#### PROBLEM REQUIREMENTS:
Output the stretch of the listing from the line containing "You are a GUI" through the line containing "coord(69,5)" as a Markdown table with the columns Row and Listing line, omitting any blank lines.

#### DATA FOR THE TASK:
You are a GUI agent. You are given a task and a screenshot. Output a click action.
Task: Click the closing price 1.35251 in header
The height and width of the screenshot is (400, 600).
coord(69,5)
* * *
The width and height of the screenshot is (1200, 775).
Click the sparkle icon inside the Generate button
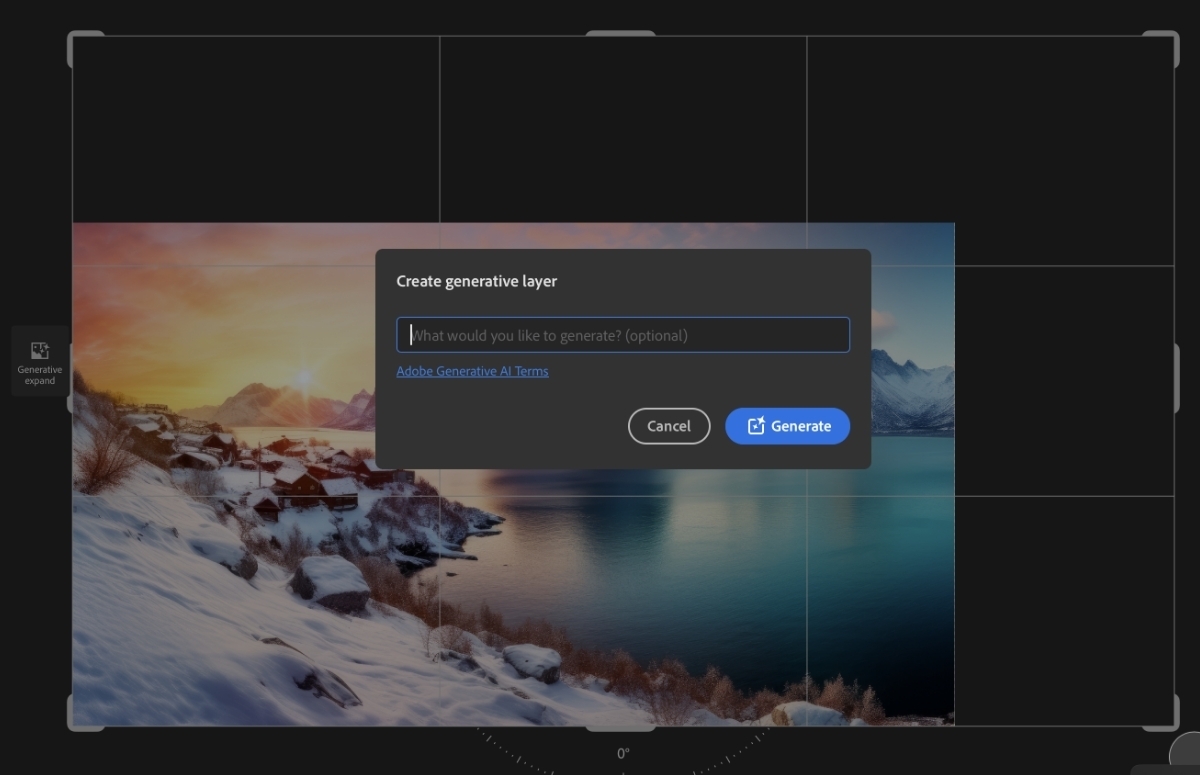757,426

#### COMPLETE OUTPUT:
| Row | Listing line |
|---|---|
| 1 | You are a GUI agent. You are given a task and a screenshot. Output a click action. |
| 2 | Task: Click the closing price 1.35251 in header |
| 3 | The height and width of the screenshot is (400, 600). |
| 4 | coord(69,5) |